One of the effects of the incident was the questions it raised for me. In particular, how does one live interdependently with a person who is less than “able” due to age, illness, or disability? Too often it can result in codependent caretaking where the needs of one supersede that of the other, where mutuality is lost and respect transcends into resentment. Although my father is a healthy octogenarian, he can also be shy and somewhat withdrawn in the face of bureaucracy. These characteristics are compounded by impaired hearing. Because of this my sister and I often make phone calls or fill out forms for him. Last night we did our best to handle most of the red tape but there were still some loose ends to be dealt with today. The question I faced last night was whether I should stay over and assist him with the rest of the work in the morning.
I talked it over with my sister and then, in deciding to come home, spent a few more hours today agonizing whether I did the right thing. Physically and emotionally my father was fine but after any accident or crisis, support can be welcome regardless of the abilities of the people involved. But how much support is appropriate? Sometimes when I accompany my father to appointments he looks to me to take up the reigns of which, unfortunately, I am more than eager to take. My question then, is when does the supportive daughter become the enabler of dependence? Said another way, when do I become the partner in codependence?
As said above I didn’t stay overnight. Instead we conversed several times on the phone and I was pleased to find that despite the inherent difficulties of the day, he handled it all quite nicely. Yes, it would have been nice if I had been there but perhaps my presence may have also inhibited his confidence in acting and thinking independently. Of course, the other element to this is my desire to be at home today. I was trying to find a balance between his needs and mine, societal expectations, and a way to empower without abandoning.

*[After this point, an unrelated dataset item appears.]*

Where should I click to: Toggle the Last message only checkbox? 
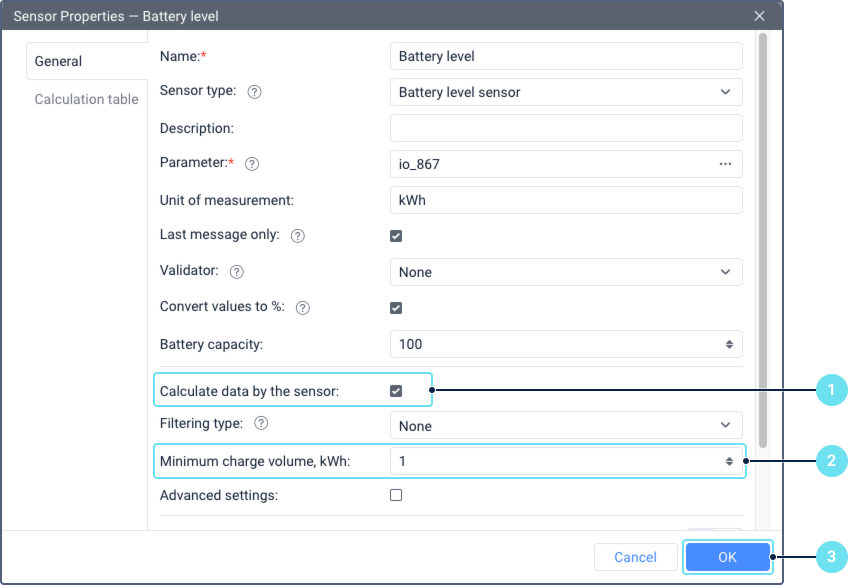point(396,236)
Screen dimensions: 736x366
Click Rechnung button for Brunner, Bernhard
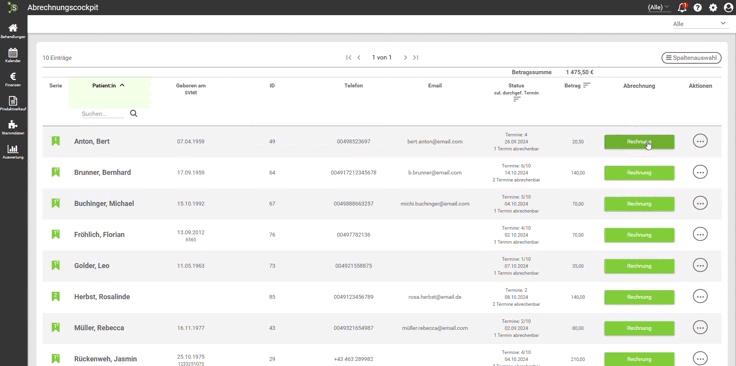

Interdependence is a fine balance between independence and dependence: a woven tapestry of different needs and wants; beliefs and abilities. Underlying is a respect for all parties involved; a mutual positive experience at best (neutral at worse); and leadership in the face of sometimes difficult choices. Only time tells us whether our choices were right and even then, sometimes those choices that seemed wrong are ultimately for the best… and vice versa.
For today, however, these were my interdependent thoughts, if not actions, of the day.